Cela fait longtemps que je n'ai pas écrit mais, les jours qui ont suivi l'avalanche se ressemblaient.

Ma mère Albertine est malade. Elle est allongée sur son lit de paille, le visage chaud et dégoulinant de sueur.

Elle a horriblement mal au ventre et à la tête. Mon père Henri s'inquiète affreusement pour elle, moi aussi d'ailleurs.

Faire venir le docteur de Bessans va nous coûter cher mais je n'hésite pas une seconde : une vie humaine vaut tous les sacrifices. Nous demandons à des voisins qui descendent à Bessans de le prévenir.

12h :

Ma mère souffre beaucoup.

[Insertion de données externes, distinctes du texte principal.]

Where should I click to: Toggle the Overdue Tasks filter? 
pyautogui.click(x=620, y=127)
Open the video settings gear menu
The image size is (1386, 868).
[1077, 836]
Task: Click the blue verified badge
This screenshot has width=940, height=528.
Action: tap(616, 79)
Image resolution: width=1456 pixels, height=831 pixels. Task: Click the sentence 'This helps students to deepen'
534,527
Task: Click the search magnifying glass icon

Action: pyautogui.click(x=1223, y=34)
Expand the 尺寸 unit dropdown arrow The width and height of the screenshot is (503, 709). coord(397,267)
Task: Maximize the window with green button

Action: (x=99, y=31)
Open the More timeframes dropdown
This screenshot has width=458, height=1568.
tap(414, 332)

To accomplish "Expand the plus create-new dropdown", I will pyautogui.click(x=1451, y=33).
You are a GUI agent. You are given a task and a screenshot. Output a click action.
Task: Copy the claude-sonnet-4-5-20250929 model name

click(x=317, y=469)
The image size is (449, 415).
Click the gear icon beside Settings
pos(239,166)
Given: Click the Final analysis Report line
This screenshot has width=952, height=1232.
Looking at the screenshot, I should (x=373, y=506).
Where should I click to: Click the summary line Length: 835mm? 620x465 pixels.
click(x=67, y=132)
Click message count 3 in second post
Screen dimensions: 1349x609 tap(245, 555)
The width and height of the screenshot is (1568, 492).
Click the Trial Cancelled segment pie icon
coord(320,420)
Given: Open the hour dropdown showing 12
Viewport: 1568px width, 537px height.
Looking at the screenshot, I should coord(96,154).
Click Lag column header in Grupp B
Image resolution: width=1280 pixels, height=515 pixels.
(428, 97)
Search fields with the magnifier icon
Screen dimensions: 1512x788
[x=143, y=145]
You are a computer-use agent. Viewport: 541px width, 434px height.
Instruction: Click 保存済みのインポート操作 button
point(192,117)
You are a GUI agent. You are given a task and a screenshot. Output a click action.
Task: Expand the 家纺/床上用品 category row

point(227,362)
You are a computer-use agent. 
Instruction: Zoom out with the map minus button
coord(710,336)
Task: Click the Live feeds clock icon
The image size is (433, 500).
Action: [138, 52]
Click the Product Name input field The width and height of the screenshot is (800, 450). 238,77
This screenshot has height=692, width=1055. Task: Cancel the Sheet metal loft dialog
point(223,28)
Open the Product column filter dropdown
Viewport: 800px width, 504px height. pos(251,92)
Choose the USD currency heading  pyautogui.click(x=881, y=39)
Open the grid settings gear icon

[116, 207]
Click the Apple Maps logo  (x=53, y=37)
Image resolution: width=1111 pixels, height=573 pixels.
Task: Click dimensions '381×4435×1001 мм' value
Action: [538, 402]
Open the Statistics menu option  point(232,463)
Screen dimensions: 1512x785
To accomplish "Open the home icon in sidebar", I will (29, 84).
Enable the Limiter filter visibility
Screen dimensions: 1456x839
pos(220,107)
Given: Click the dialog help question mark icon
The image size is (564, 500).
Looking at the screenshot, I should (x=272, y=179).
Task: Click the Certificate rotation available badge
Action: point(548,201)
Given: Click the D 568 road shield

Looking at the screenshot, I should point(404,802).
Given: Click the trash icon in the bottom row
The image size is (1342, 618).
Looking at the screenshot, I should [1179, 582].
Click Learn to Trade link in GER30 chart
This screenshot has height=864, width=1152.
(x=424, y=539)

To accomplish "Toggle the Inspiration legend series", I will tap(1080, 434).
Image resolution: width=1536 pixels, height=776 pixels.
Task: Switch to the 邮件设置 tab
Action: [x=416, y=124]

Nos voisins sont partis depuis 2 heures et demie à Bessans.

J'espère qu'ils vont rentrer rapidement...

Mon père prie : je l'entends, il demande que ma mère parte dans de bonnes conditions, que ses douleurs soient allégées et qu'elle trouve la paix.

J'ai peur...

Albertine nous demande de bien nous occuper d'Henry. Jeanne lui demande de ne pas accepter la mort et de se battre.

18 h :

Le médecin est là. Il nous dit qu'elle a attrapé la grippe.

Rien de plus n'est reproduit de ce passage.